Alex Massie Alex Massie

The Tocquevillian Tories

I think that today’s Tory manifesto is really quite a piece of work and potentially a work of genuine radicalism. It looks west and back and while it honours plenty of traditional Tory themes its inspiration is American in ways that not even Margaret Thatcher would have imagined – and that the Lady would have found too radical.

Hopi Sen worries that none of the questions he asked about the manifesto have been answered. So here, in a fraternal spirit, is how they might be so answered:

1. Why is a pledge on cutting inheritence tax for millionaires a higher national priority than reducing the deficit or tax cuts for low income single parents?

Good question! The answer, silly, is that this pleases the Daily Mail and the Daily Telegraph. Never mind that there are vast swathes of the country in which very few houses are worth more than £600,000; there are lots of big houses in southern England that are. And some that aren’t even that big, you know. But remember that we also want to exempt the low-paid from Labour’s National Insurance rises. So it’s not quite an either/or situation. Think of it as a small pay-back for all the millions now paying more than 40% of their income in direct taxes…
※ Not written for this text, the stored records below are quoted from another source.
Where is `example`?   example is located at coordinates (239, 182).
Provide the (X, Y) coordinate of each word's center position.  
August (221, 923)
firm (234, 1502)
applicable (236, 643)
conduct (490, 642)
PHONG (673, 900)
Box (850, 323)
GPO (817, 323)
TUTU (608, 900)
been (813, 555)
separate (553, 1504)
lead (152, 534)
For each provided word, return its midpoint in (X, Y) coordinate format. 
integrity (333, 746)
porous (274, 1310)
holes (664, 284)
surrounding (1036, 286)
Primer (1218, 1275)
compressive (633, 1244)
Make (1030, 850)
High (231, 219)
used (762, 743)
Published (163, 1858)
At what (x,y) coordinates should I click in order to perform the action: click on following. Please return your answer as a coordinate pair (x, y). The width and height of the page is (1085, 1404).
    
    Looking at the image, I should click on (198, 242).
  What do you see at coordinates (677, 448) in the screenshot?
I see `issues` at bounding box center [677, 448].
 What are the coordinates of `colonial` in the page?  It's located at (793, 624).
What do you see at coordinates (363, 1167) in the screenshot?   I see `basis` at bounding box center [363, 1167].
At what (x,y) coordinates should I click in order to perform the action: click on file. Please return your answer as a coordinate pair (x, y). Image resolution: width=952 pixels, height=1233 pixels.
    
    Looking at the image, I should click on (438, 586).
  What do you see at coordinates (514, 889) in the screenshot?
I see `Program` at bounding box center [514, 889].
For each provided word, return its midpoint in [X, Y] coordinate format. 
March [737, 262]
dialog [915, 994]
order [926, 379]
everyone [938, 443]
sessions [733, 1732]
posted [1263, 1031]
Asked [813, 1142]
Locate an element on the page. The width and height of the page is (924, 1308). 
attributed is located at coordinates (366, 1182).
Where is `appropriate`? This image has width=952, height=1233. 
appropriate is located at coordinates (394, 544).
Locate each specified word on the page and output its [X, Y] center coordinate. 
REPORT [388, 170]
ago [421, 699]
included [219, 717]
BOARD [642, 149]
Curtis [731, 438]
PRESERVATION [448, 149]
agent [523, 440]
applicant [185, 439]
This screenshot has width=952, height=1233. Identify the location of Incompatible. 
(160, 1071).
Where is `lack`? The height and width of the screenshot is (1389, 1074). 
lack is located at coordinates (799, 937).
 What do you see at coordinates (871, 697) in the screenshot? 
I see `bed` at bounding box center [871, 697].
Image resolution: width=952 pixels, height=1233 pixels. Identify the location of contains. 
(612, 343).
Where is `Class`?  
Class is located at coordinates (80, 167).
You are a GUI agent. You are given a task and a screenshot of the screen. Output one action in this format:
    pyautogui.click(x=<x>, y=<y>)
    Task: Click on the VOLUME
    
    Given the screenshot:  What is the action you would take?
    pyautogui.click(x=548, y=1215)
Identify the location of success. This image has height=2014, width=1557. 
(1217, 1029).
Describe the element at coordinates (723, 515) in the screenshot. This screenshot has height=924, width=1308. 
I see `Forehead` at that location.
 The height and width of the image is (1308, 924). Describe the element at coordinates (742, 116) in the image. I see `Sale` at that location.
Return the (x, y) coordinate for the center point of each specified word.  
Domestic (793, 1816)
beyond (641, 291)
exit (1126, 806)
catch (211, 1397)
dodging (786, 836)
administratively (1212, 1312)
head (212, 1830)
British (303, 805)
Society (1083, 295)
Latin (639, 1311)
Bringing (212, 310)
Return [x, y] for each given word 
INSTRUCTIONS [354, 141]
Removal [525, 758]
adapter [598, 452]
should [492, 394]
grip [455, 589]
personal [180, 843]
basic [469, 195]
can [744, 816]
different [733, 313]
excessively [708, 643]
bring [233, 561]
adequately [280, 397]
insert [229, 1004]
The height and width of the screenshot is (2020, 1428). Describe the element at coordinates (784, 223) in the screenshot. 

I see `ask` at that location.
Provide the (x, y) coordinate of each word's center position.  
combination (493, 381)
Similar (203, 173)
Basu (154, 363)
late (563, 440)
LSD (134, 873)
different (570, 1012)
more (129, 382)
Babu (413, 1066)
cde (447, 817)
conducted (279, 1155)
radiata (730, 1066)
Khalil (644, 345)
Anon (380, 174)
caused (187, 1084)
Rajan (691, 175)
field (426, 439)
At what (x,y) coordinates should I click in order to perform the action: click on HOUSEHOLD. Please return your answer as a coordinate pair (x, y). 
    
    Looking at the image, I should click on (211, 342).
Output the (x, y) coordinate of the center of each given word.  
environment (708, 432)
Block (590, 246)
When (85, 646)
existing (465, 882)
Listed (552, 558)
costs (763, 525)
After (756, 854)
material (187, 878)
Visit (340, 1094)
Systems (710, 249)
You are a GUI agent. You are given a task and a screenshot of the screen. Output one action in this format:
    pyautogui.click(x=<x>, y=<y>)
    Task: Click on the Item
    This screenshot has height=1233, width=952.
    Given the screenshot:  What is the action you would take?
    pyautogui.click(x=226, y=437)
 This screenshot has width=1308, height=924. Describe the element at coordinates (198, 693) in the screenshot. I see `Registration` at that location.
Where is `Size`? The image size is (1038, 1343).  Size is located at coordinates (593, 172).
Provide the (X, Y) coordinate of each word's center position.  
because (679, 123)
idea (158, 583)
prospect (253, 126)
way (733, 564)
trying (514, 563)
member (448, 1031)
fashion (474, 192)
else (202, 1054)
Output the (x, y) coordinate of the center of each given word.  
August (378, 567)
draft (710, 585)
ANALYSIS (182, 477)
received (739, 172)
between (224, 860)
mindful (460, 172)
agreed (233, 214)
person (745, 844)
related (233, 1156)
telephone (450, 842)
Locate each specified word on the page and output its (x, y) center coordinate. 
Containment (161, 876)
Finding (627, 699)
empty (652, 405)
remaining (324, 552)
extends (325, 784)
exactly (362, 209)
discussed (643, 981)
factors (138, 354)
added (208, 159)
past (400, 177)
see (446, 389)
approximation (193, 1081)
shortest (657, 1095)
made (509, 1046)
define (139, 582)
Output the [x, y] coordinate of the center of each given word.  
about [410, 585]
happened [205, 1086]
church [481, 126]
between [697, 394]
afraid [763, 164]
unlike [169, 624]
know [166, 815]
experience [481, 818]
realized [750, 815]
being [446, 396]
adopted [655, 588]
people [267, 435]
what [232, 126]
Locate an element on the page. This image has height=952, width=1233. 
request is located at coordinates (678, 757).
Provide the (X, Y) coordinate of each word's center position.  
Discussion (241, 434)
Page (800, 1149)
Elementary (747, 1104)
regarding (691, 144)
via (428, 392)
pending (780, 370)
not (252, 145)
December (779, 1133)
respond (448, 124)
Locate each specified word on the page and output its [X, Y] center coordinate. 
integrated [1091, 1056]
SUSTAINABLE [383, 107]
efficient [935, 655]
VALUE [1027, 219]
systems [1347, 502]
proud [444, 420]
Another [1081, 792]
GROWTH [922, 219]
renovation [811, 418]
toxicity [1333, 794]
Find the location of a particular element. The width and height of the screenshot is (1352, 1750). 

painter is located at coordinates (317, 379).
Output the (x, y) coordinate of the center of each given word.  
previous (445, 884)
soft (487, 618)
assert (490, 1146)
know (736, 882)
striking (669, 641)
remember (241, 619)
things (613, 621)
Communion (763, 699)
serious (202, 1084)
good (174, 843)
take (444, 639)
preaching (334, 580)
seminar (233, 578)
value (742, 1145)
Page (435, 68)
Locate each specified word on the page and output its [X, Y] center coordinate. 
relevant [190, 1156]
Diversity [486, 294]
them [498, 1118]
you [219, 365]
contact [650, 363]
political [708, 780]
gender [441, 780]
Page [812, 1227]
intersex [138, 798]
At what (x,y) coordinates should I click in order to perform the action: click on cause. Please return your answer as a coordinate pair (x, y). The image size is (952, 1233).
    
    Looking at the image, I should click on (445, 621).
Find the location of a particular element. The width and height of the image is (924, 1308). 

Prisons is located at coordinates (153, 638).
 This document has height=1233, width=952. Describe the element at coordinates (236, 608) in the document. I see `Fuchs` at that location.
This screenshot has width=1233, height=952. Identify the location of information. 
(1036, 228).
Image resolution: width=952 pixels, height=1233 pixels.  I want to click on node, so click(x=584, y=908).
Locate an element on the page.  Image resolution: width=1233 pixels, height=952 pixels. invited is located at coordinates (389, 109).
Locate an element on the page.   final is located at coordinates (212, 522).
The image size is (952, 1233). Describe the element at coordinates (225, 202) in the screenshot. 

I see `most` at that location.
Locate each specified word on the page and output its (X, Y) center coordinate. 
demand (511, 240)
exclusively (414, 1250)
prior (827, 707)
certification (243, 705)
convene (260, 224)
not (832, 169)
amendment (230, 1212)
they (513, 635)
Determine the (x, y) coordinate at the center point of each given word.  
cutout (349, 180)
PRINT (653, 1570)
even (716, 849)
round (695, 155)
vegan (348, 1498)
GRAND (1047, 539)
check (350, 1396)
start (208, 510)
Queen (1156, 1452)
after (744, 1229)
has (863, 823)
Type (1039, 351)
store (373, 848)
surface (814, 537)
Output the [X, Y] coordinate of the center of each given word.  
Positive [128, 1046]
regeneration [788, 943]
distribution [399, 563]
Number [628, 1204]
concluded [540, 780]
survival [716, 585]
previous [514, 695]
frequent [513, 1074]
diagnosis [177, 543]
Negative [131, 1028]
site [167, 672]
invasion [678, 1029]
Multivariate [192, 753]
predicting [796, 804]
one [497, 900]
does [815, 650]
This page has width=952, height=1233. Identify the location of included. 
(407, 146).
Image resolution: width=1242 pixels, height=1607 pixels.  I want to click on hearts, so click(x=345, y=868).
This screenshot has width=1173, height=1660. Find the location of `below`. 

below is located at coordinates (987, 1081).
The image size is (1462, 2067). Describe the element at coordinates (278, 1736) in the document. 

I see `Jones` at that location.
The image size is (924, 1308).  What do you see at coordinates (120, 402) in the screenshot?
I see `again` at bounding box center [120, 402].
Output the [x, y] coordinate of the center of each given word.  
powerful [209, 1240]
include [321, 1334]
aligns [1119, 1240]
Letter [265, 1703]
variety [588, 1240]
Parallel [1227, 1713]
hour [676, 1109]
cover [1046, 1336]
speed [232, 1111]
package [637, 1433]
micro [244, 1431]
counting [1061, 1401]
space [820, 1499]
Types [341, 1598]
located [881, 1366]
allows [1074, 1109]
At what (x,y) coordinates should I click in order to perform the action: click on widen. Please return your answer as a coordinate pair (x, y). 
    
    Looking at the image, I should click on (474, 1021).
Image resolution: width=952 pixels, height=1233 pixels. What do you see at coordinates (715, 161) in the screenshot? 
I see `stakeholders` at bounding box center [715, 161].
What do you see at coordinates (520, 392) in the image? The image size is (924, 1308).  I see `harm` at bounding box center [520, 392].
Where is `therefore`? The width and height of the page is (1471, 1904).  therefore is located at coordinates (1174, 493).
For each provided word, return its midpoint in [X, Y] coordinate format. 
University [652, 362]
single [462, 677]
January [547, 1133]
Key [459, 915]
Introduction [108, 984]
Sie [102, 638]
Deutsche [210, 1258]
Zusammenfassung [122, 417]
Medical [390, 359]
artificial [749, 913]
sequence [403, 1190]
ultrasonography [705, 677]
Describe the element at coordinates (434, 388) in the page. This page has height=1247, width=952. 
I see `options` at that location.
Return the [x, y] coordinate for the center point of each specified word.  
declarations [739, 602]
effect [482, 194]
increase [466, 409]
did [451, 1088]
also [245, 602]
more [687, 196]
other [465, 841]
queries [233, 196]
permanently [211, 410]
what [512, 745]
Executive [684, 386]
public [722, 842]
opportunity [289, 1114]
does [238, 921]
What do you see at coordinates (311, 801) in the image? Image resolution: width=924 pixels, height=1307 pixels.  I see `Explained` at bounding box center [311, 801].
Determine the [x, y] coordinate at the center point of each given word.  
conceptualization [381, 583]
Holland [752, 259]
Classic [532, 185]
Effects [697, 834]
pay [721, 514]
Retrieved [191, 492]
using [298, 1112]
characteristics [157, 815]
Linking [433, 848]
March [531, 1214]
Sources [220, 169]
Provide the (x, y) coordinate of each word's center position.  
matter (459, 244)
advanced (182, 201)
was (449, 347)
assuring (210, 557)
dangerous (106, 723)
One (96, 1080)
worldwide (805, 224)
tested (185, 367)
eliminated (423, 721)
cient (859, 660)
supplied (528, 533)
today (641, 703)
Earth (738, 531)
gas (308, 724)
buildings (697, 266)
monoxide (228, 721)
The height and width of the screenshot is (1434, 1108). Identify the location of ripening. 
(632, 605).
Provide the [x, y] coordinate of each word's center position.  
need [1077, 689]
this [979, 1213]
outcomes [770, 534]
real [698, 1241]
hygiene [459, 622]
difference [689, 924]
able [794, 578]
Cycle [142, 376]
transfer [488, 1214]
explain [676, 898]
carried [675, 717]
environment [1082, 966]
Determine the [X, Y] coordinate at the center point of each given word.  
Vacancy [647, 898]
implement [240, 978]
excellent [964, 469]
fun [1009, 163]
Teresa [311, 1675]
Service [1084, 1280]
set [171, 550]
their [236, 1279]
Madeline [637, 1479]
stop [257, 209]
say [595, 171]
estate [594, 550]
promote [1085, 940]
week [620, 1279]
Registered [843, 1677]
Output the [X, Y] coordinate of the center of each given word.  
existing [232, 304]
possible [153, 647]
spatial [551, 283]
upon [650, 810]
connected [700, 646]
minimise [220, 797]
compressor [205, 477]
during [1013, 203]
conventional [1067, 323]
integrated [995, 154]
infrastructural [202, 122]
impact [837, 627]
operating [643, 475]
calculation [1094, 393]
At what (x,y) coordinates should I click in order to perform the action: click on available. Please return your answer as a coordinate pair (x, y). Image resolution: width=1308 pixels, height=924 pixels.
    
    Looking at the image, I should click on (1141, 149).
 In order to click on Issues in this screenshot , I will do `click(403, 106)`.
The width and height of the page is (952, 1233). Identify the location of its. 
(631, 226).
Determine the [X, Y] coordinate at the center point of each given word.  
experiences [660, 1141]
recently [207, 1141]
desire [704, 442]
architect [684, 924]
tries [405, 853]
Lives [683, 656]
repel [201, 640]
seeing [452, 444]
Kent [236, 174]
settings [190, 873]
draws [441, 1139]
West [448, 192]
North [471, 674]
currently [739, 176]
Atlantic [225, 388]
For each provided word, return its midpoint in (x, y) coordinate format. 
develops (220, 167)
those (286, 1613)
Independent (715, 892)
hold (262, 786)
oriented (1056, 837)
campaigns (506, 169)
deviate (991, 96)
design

2. Where will savings in Education budget come from, given you are spending BSF money on setting up “Free Schools”?

Good question! Since our plans for English schools require that we build extra capacity into the system it’s true that, in the short-term at least, it is probably going to need more money. At the very least existing funds will need to be spent more efficiently. Crunching the education bureaucracy is a good place to start but unfortunately that might have to be left up to local councils.